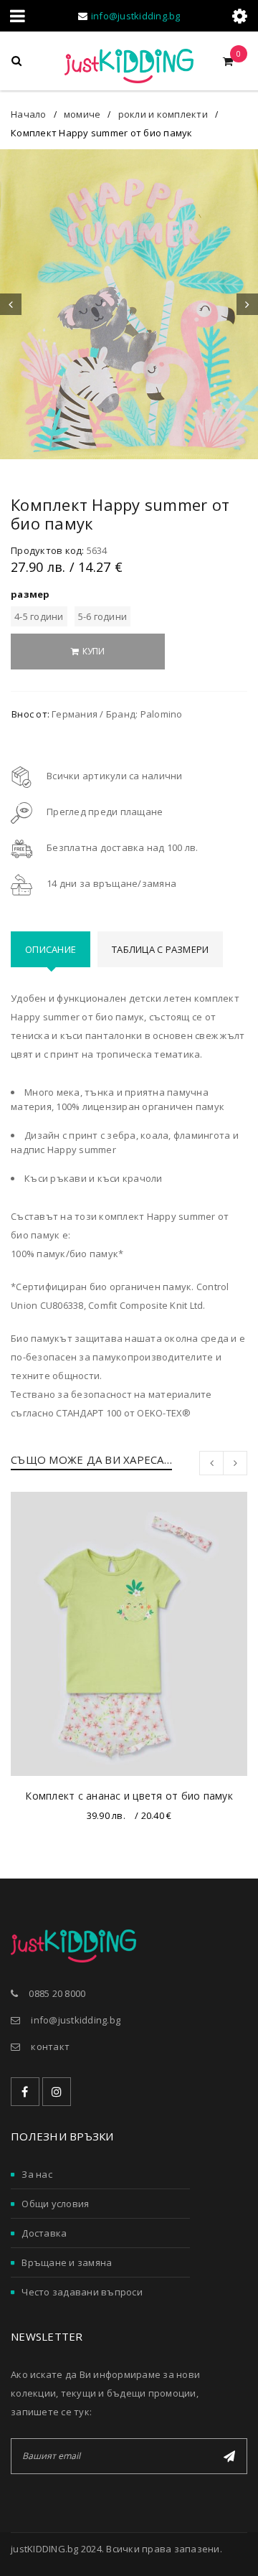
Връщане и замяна (67, 2262)
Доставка (44, 2233)
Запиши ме (229, 2456)
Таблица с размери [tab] (160, 949)
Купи (93, 651)
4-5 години (39, 616)
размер (30, 594)
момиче (82, 114)
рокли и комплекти (163, 114)
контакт (50, 2046)
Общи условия (55, 2203)
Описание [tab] (50, 949)
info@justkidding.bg (136, 15)
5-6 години (103, 616)
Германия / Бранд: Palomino (117, 714)
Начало (29, 114)
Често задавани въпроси (82, 2291)
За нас (37, 2174)
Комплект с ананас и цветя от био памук (129, 1795)
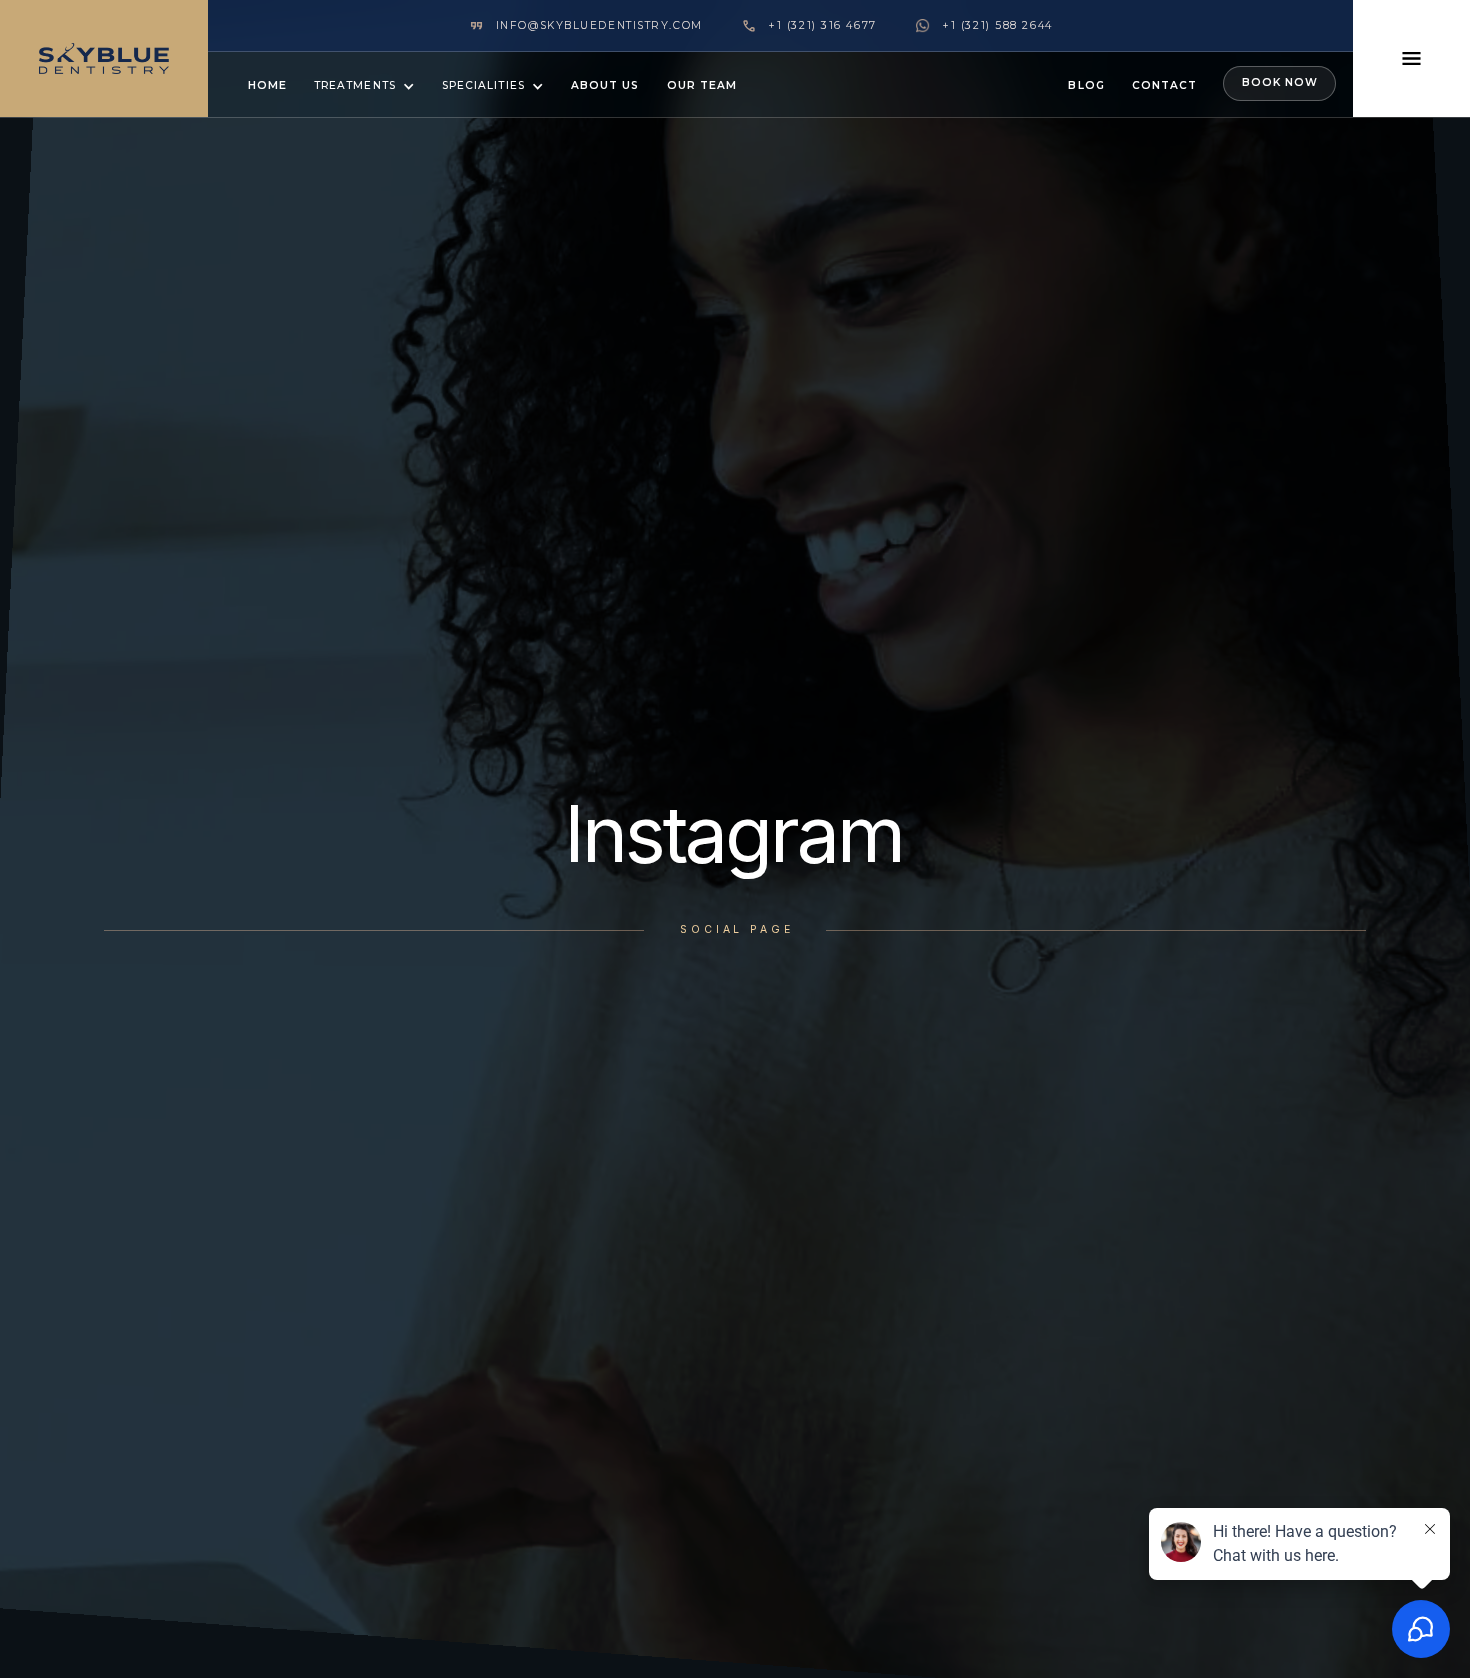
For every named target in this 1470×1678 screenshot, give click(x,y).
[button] (364, 84)
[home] (104, 58)
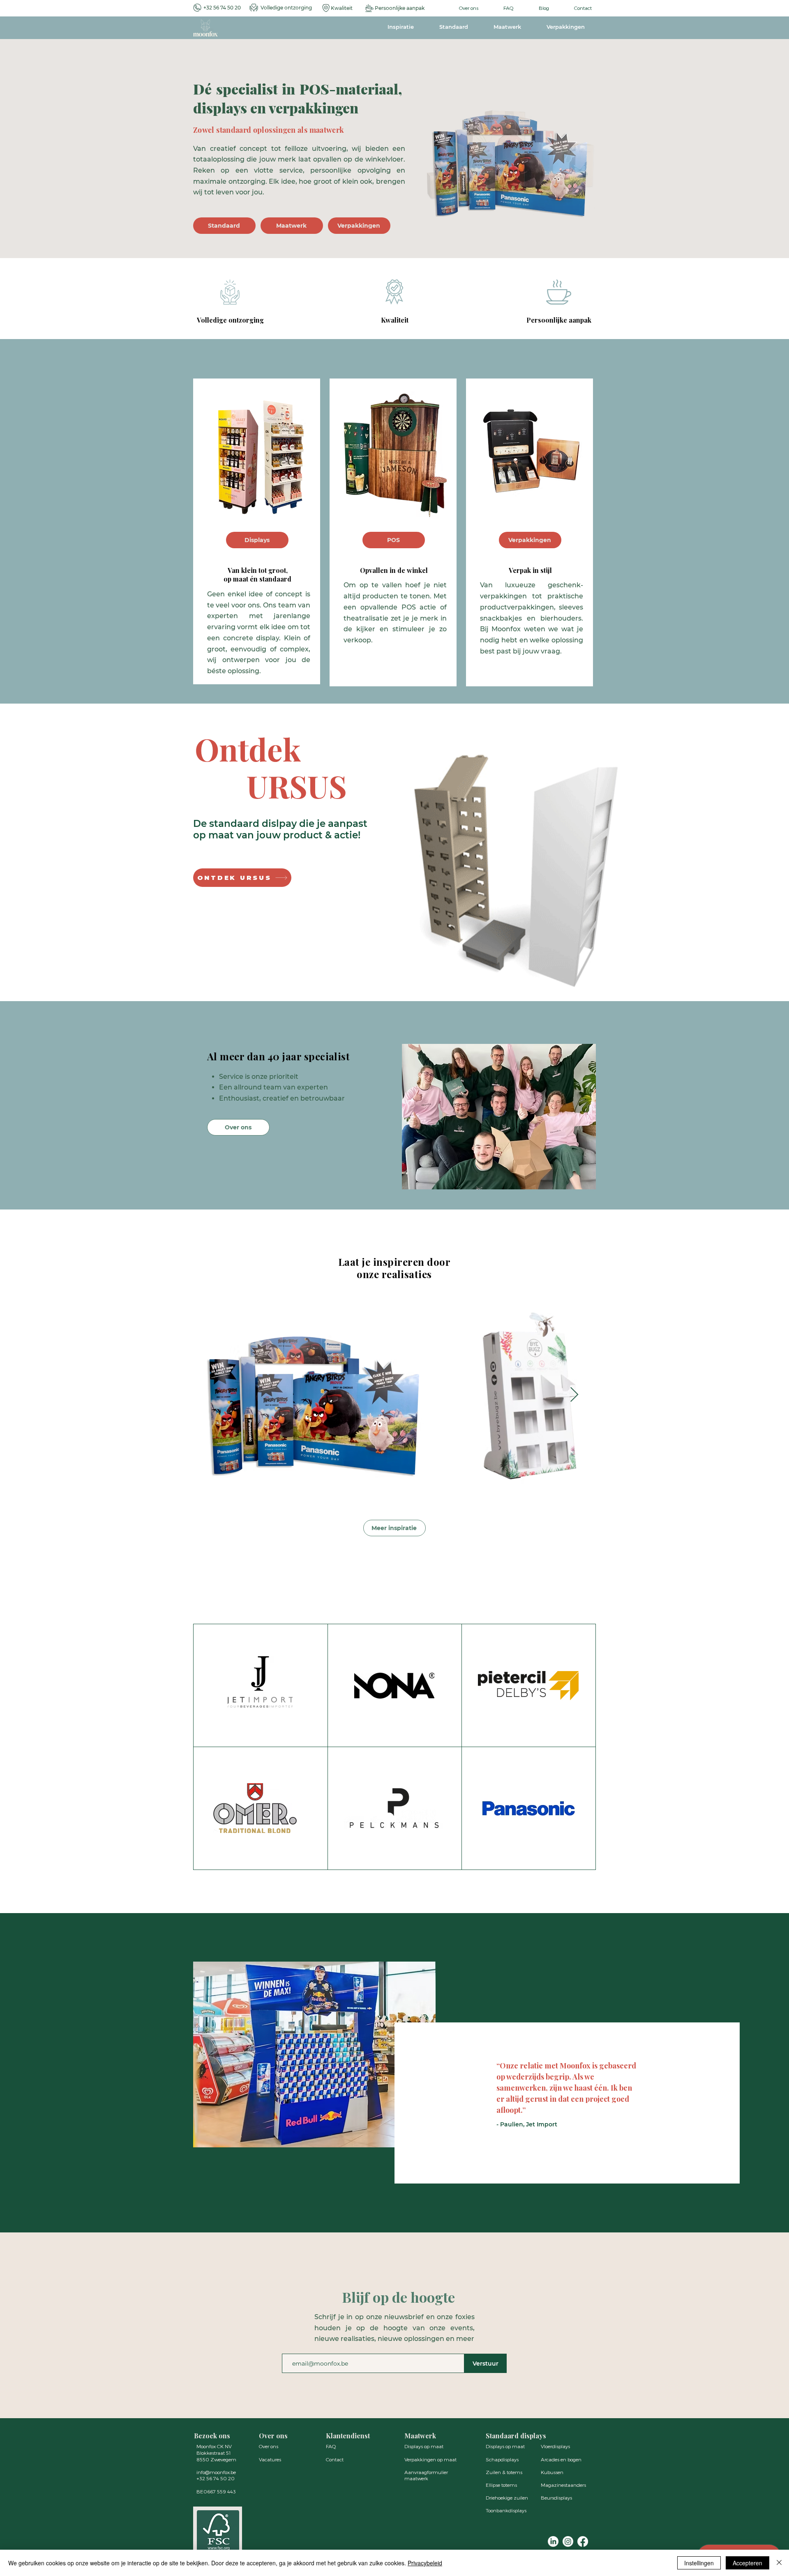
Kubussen (552, 2472)
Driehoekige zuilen (507, 2497)
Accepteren (747, 2563)
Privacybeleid (425, 2563)
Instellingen (699, 2563)
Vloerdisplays (555, 2446)
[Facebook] (582, 2541)
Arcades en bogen (561, 2459)
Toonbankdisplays (506, 2510)
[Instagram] (568, 2541)
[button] (511, 157)
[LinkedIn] (553, 2541)
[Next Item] (574, 1395)
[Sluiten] (779, 2562)
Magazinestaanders (563, 2485)
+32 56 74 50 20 (222, 8)
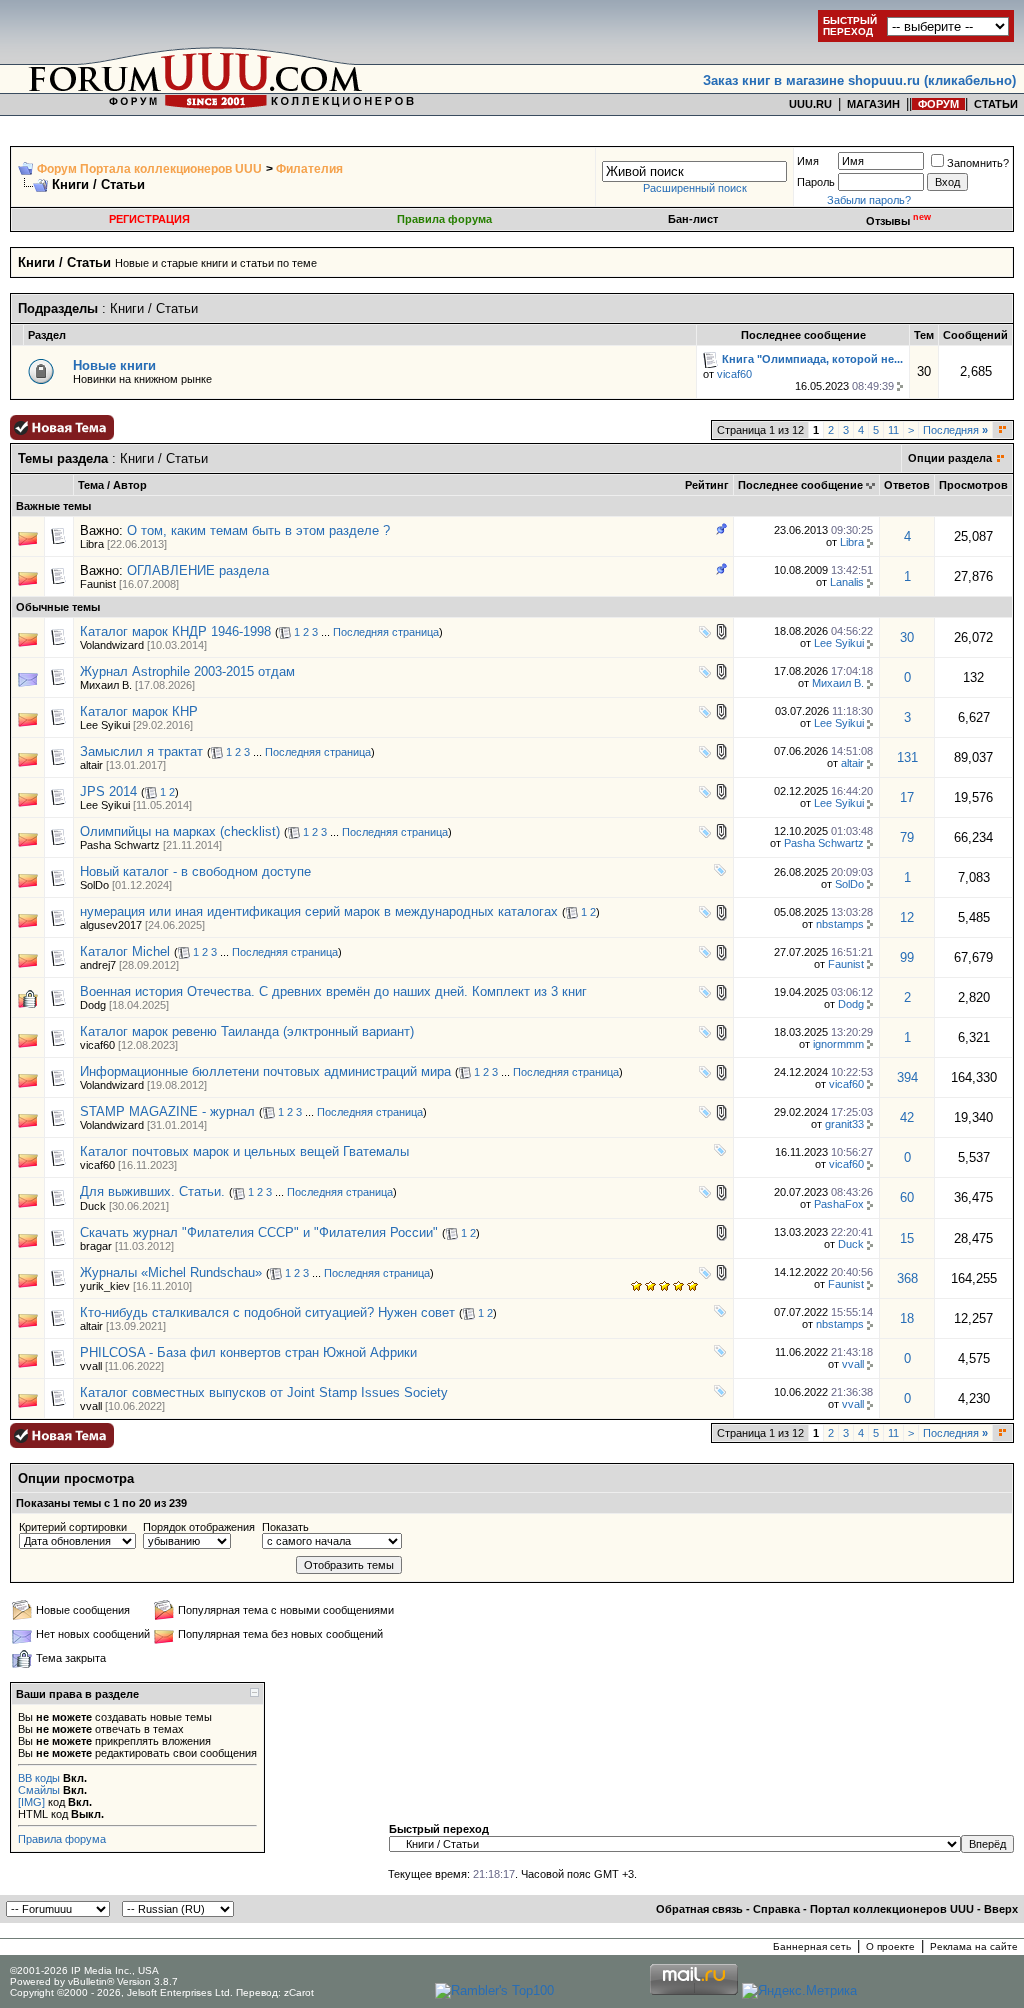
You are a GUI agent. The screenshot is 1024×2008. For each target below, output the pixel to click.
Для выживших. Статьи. (152, 1191)
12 (907, 917)
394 (907, 1077)
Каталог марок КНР (139, 711)
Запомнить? (978, 163)
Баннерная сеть (812, 1946)
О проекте (890, 1946)
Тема (91, 485)
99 (907, 957)
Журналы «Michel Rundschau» (171, 1272)
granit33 (844, 1124)
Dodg (93, 1005)
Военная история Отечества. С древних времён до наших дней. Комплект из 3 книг (333, 991)
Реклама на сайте (974, 1946)
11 (893, 430)
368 (907, 1278)
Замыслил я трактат (141, 751)
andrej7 (98, 965)
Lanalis (847, 582)
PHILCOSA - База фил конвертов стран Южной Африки (248, 1352)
#####
Problem to work on =>
The entries are to be written out again exactly, though without any images.

Answer section =>
Връщане и замяна (67, 2262)
Доставка (44, 2233)
Запиши ме (229, 2456)
Таблица с размери [tab] (160, 949)
Купи (93, 651)
4-5 години (39, 616)
размер (30, 594)
момиче (82, 114)
рокли и комплекти (163, 114)
контакт (50, 2046)
Общи условия (55, 2203)
Описание [tab] (50, 949)
info@justkidding.bg (136, 15)
5-6 години (103, 616)
Германия / Бранд: Palomino (117, 714)
Начало (29, 114)
Често задавани въпроси (82, 2291)
За нас (37, 2174)
Комплект с ананас и цветя от био памук (129, 1795)
For every named target in this 1470×1678 screenshot, give click(x,y).
[button] (364, 84)
[home] (104, 58)
Kubussen (552, 2472)
Driehoekige zuilen (507, 2497)
Accepteren (747, 2563)
Privacybeleid (425, 2563)
Instellingen (699, 2563)
Vloerdisplays (555, 2446)
[Facebook] (582, 2541)
Arcades en bogen (561, 2459)
Toonbankdisplays (506, 2510)
[Instagram] (568, 2541)
[button] (511, 157)
[LinkedIn] (553, 2541)
[Next Item] (574, 1395)
[Sluiten] (779, 2562)
Magazinestaanders (563, 2485)
+32 56 74 50 20 (222, 8)
You are a GUI agent. The screenshot is 1024×2008. For each target below, output the pixel to click.
Для выживших. Статьи. (152, 1191)
12 (907, 917)
394 (907, 1077)
Каталог марок КНР (139, 711)
Запомнить? (978, 163)
Баннерная сеть (812, 1946)
О проекте (890, 1946)
Тема (91, 485)
99 (907, 957)
Журналы «Michel Rundschau» (171, 1272)
granit33 (844, 1124)
Dodg (93, 1005)
Военная история Отечества. С древних времён до наших дней. Комплект из 3 книг (333, 991)
Реклама на сайте (974, 1946)
11 (893, 430)
368 (907, 1278)
Замыслил я трактат (141, 751)
andrej7 (98, 965)
Lanalis (847, 582)
PHILCOSA - База фил конвертов стран Южной Африки (248, 1352)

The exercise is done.